Comfortably steady in a way she hadn’t realized she needed until he showed up.
She should’ve been wary. After Ted, she’d learned that men lied, especially in the beginning of relationships. But something about Joe felt different. Real.
That night he’d gone back to Portland, she’d done a little digging—okay, a lot of digging—on his social media pages. Call it curiosity. Or maybe self-preservation. His social accounts were still active, though he hadn’t posted anything in almost six years. She realized that was when Lisa had died.
She’d clicked through every photo, every smiling moment frozen in time. Lisa was stunning, bright-eyed, with that kind of effortless beauty that made you ache. She and Joe had looked happy, genuinely, deeply happy.
It was clear that Lisa’s mother still ran her page, because new posts went up every few months.
Photos of Lisa and Joe at their high school prom, his arm awkwardly around her in a tux that was a size too big.
Pictures of him in his army and police uniforms. Those made Ally’s stomach do things she wasn’t proud to admit.
There were family photos too—his sister, his nieces and nephews, his parents, who looked like the kind of couple that still danced in the kitchen.
She’d seen one picture of them in Italy, standing in the middle of the Colosseum, both holding souvenir swords and laughing like they didn’t have a care in the world.
That was the kind of family Joe came from. Warm, grounded, full of love. And somehow, he’d walked into her life.
She smiled faintly, watching him now as Charlotte started to doze against his shoulder, his hand resting gently on her back. He looked up at the screen, completely absorbed in the movie, his expression soft. It hit her then, sharp and sudden. He belonged here. With them.
The feelings she had for him were beyond friendship. Beyond anything she’d felt for Ted. In a way, it scared her. Still, it mostly just felt right.
Which only made her dilemma worse. What in the world do you get a man like that for Christmas?
She’d already ordered a few gifts for Olaf—an absurdly cute Christmas sweater, a chew toy shaped like a snowman, and a matching leash. Charlotte’s presents were mostly hidden in Max’s closet, waiting for a late-night wrapping marathon. But Joe… she had no clue what to buy him.
Her money always went to Charlotte first—new shoes, coats, doctor visits, anything her daughter needed.
She couldn’t remember the last time she’d bought herself something just because she wanted it.

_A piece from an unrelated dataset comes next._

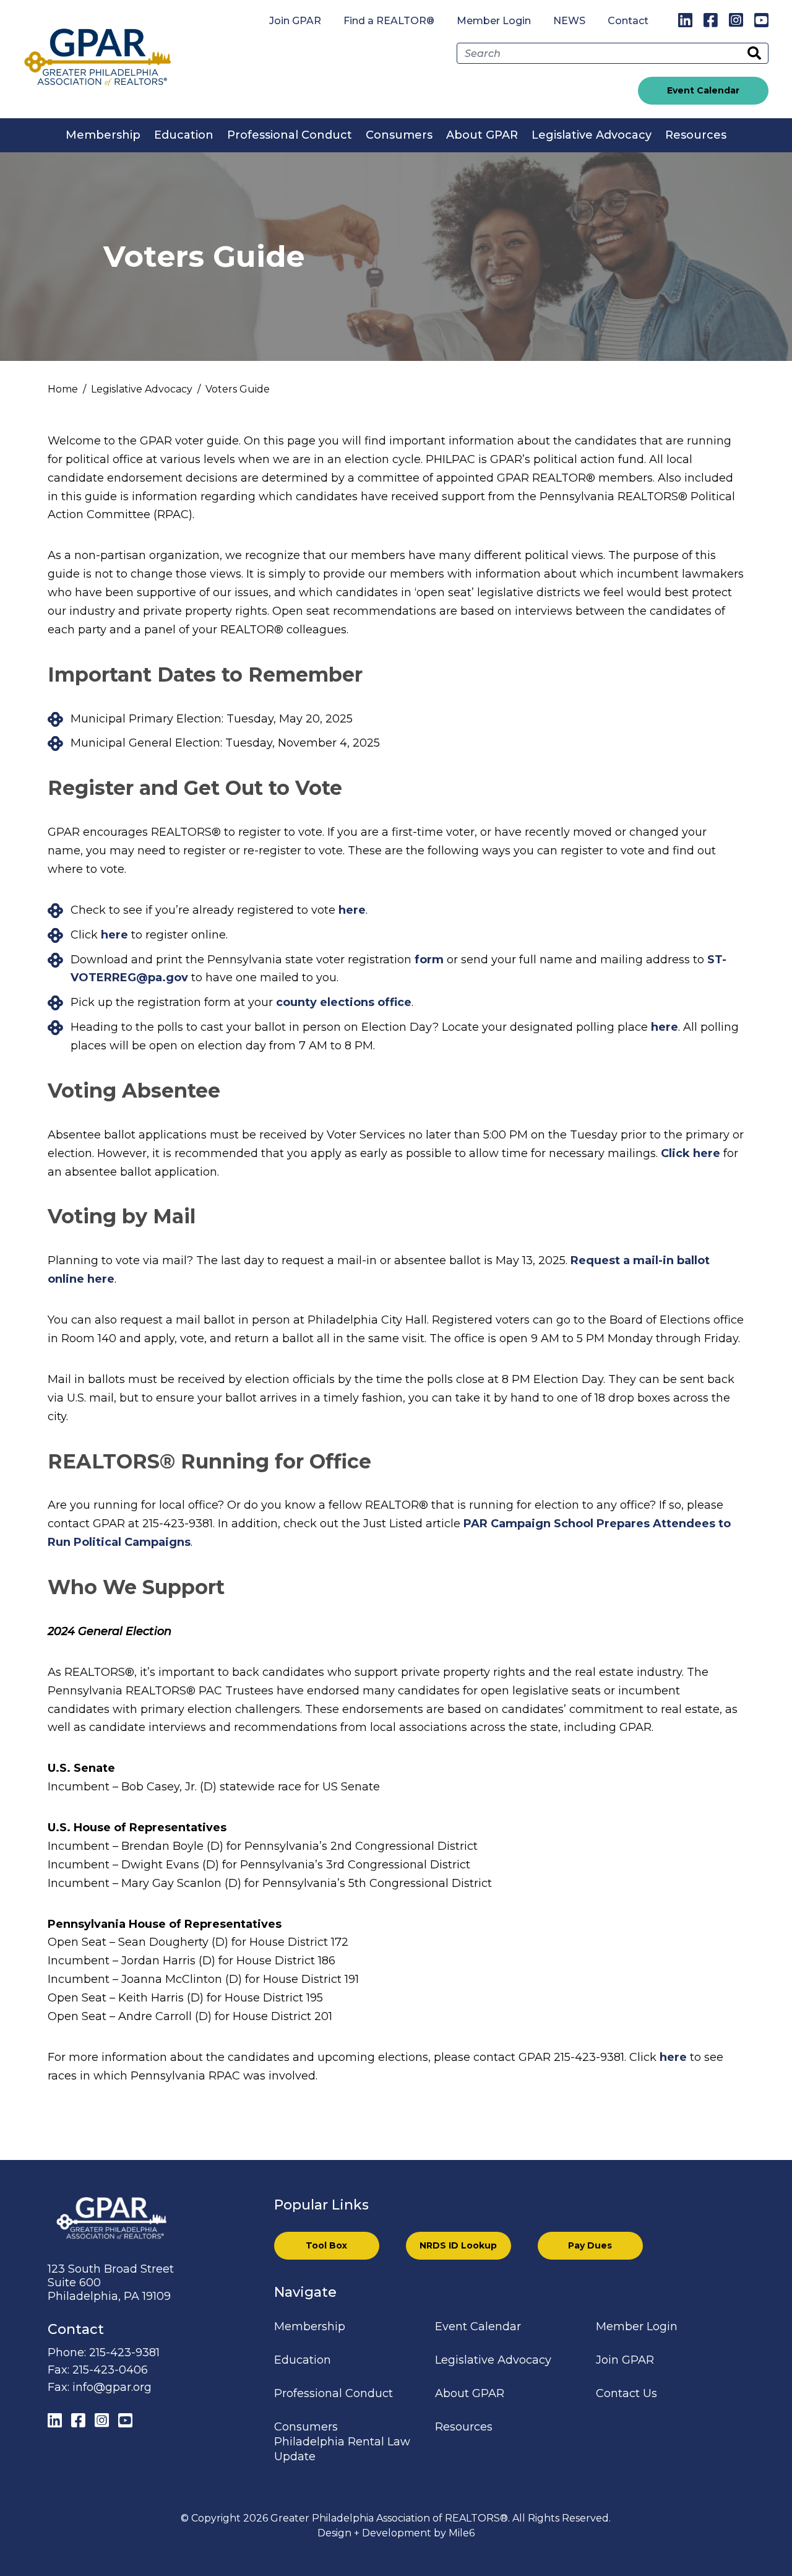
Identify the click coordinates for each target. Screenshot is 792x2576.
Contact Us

Maybe that was part of what made Joe’s quiet generosity hit so hard.
He never made her feel like she owed him anything.
While Elf played, she scrolled her phone quietly, hunting for inspiration. A watch? Too impersonal. A sweater? Too safe. She needed something meaningful, something that told him exactly what she thought of him without having to say the words out loud.
Joe laughed at something on-screen, his voice deep and warm. Charlotte stirred and mumbled sleepily, “Best day ever.”
Ally looked up from her phone, her heart swelling.
Yeah, she thought. It really is.
And just maybe, the best days were still ahead.